Отправной точкой для расхождения Л.Д. Троцкого и его сторонников К. Б. Радека, Г.Е. Зиновьева с мнением сталинской группы стали события в Китае 20 марта 1926 г. Выступление Чан Кайши привело оппозицию к осознанию того, что «пропасть между буржуазией и пролетариатом в Китае стала стремительно расширяться», а Политбюро ЦК ВКП(б) отказалось принять меры, чтобы дистанцировать китайских коммунистов от Гоминьдана182. Троцкий пришел к выводу об отступлении Сталина от первоначального ленинского курса. Озвученное в апреле 1926 г. Троцким и Зиновьевым предложение о выходе коммунистов из ГМД спровоцировало раскол183.

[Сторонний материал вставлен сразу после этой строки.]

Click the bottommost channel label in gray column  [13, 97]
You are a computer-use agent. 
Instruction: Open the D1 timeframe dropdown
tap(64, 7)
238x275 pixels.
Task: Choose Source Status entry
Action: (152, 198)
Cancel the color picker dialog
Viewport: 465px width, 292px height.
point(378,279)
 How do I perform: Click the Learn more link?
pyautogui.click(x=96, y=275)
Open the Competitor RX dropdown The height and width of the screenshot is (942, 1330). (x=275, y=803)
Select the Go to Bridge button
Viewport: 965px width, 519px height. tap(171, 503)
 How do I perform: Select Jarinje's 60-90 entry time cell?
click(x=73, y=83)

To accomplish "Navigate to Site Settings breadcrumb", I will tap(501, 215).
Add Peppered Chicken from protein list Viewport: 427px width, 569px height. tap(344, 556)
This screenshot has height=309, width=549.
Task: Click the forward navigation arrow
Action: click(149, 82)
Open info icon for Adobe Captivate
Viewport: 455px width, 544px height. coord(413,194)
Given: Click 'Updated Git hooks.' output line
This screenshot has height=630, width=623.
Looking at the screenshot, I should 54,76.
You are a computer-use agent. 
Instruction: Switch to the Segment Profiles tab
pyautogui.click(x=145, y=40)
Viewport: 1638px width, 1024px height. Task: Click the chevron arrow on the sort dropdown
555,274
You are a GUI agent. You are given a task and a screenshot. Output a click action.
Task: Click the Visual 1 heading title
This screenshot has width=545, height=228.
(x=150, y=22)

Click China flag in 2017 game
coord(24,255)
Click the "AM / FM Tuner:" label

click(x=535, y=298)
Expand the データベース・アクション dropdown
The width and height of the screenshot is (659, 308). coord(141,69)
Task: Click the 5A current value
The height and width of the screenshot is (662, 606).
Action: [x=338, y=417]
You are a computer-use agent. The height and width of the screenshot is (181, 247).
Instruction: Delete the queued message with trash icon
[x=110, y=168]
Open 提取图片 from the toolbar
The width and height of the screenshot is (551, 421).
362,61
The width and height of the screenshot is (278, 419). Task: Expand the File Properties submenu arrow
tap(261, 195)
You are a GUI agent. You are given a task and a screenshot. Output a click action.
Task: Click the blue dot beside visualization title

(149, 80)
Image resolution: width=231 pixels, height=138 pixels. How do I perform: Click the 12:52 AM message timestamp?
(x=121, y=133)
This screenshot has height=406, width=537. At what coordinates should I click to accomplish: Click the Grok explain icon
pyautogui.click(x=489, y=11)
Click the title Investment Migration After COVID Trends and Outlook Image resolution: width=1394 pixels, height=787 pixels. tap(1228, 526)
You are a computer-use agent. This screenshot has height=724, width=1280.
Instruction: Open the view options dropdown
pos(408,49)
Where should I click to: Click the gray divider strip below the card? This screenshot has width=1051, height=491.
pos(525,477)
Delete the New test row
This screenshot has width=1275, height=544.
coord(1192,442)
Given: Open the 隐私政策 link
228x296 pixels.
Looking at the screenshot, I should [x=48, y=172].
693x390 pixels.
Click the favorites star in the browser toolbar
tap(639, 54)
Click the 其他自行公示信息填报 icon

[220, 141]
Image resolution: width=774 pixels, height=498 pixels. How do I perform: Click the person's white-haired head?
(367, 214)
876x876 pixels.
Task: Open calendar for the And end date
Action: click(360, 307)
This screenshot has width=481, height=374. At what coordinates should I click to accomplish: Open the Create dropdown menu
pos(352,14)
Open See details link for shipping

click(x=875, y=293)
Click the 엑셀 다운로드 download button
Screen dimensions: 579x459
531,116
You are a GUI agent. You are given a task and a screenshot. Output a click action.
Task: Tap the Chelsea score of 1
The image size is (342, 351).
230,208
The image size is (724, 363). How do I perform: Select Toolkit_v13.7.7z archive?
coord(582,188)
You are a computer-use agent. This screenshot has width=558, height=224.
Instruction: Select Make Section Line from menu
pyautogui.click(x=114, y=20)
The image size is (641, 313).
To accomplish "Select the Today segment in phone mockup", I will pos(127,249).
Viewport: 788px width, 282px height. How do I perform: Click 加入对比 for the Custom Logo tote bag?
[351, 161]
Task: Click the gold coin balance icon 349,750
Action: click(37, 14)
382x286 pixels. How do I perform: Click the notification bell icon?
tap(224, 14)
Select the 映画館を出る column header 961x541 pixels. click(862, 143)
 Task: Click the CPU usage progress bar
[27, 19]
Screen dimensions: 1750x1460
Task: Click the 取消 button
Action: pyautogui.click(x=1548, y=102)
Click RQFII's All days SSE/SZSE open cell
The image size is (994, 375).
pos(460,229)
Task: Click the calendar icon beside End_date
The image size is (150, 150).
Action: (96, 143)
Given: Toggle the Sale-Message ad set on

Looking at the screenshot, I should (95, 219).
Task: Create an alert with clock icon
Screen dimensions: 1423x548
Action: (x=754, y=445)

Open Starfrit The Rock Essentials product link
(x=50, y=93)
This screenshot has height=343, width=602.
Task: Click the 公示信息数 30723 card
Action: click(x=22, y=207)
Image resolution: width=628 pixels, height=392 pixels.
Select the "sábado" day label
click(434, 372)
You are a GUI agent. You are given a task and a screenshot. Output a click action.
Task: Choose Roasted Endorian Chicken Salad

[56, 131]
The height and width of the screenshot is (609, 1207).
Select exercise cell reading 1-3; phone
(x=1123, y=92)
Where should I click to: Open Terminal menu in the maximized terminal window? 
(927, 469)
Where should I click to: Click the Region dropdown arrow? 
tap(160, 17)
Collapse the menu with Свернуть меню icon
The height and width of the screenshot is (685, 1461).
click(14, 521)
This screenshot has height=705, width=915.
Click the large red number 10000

29 апреля 1926 г. Политбюро постановило «считать такой разрыв совершенно недопустимым. Признать необходимым вести линию на сохранение компартии в составе Гоминьдана»184. В июле 1926 г. объединенный Пленум ЦК и ЦКК ВКП(б) подтвердил данное решение и одобрил работу делегации ВКП(б) в Коминтерне. Однако дискуссия на этом свернута не была. Обсуждение возможных путей развития революции в Китае продолжалось в ходе подготовки VII расширенного пленума ИККИ. В условиях начала НРА Северного похода и ослабления КПК данный вопрос приобрел особое значение.
В сентябре 1926 г., анализируя развитие революционного движения в Китае в работе «Китайская компартия и Гоминьдан», Л.Д. Троцкий не отрицал заслуги предшествующего этапа сотрудничества КПК и ГМД. Он писал: «Участие компартии в Гоминьдане было совершенно правильным для того периода, когда компартия представляла пропагандистское общество, только подготовлявшееся к будущей самостоятельной политической деятельности»185. Но затягивание отделения КПК от Гоминьдана Троцкий считал ошибкой: «Ее [КПК] прямой политической задачей должна явиться теперь борьба за непосредственное самостоятельное руководство пробужденным рабочим классом… для того, чтобы обеспечить ему… роль политического руководителя (гегемона) в борьбе народных масс Китая»186. По его мнению, сохранение КПК в составе буржуазной партии ставило под угрозу сам смысл ее дальнейшего существования. В случае нового «правого переворота» компартия оказывалась бы не подготовленной к нему, лишенной необходимой социальной базы, что неминуемо привело бы к ее разгрому. Успешное развитие Северного похода, с точки зрения Троцкого, делало ситуацию еще более опасной для КПК187. В случае победы НРА над силами милитаристов и объединения Китая под властью ГМД армия Чан Кайши получала возможность выступить против своего временного союзника – КПК, так как с завершением военной кампании на Севере Гоминьдан утрачивал заинтересованность в поддержке единого фонта с коммунистами188.